As the newcomers moved in, an older neighborhood group disbanded. Meetings of the new Belmont Community Association are mostly white in a neighborhood still largely populated by black families. President Vicki Jones acknowledged the uneasiness and said she’s been working to combat it.
“I think it’s a trust issue,” said Jones, who is white and moved to Belmont in 2007. “People view us as coming in and potentially taking away their neighborhood.”
Starting in 2010, the association applied for grants to host community events that would bring people together. The response was uneven.
“We needed to be a bit more organic about it,” Jones said. She acknowledged that there are challenges on several fronts to that: race, economic status and age.
“We have not found that thing yet that works for us,” Jones said.

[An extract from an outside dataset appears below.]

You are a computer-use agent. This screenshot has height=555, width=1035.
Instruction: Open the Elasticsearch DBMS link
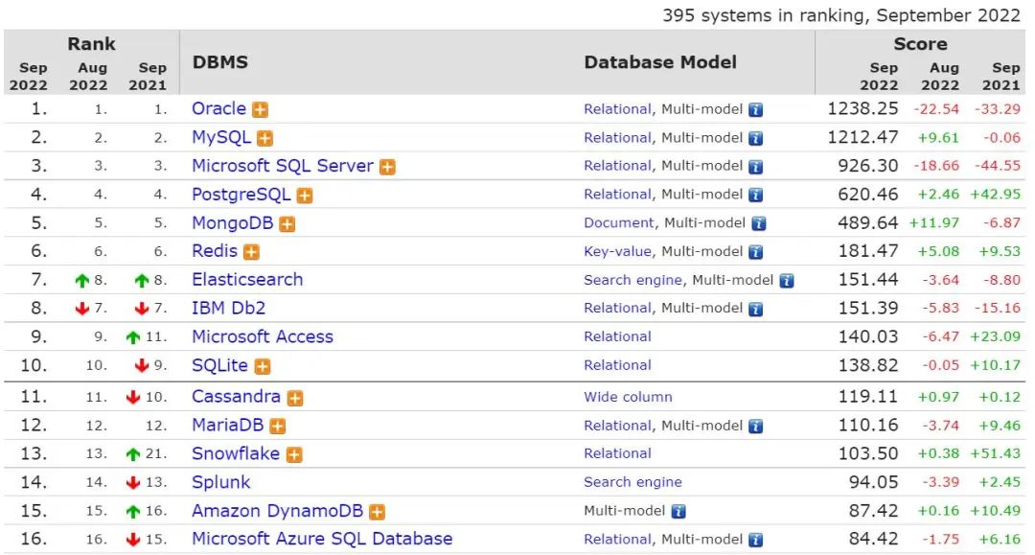point(247,280)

Being viewed as an “up-and-coming neighborhood,” she said, can be a bad thing for people at risk of being priced out of the area after living there for years.
Breaking down barriers
But Plaza Midwood and Belmont also present an opportunity. The Charlotte-Mecklenburg Opportunity Task Force, which is seeking to address economic inequality, is looking at how to build bridges between higher and lower income areas, said Brian Collier of the Foundation for the Carolinas.
In poorer neighborhoods, children often don’t have role models in professional careers that can give advice on things like getting an internship at a bank, Collier said. In the more affluent areas, there could be a lawyer or accountant on every street.
Belmont could be a natural place to try to bring the two together.
“One of the big things we’re looking at,” he said, “is how do we break down some of the barriers that exist between neighborhoods or ZIP codes that are literally next to each other?”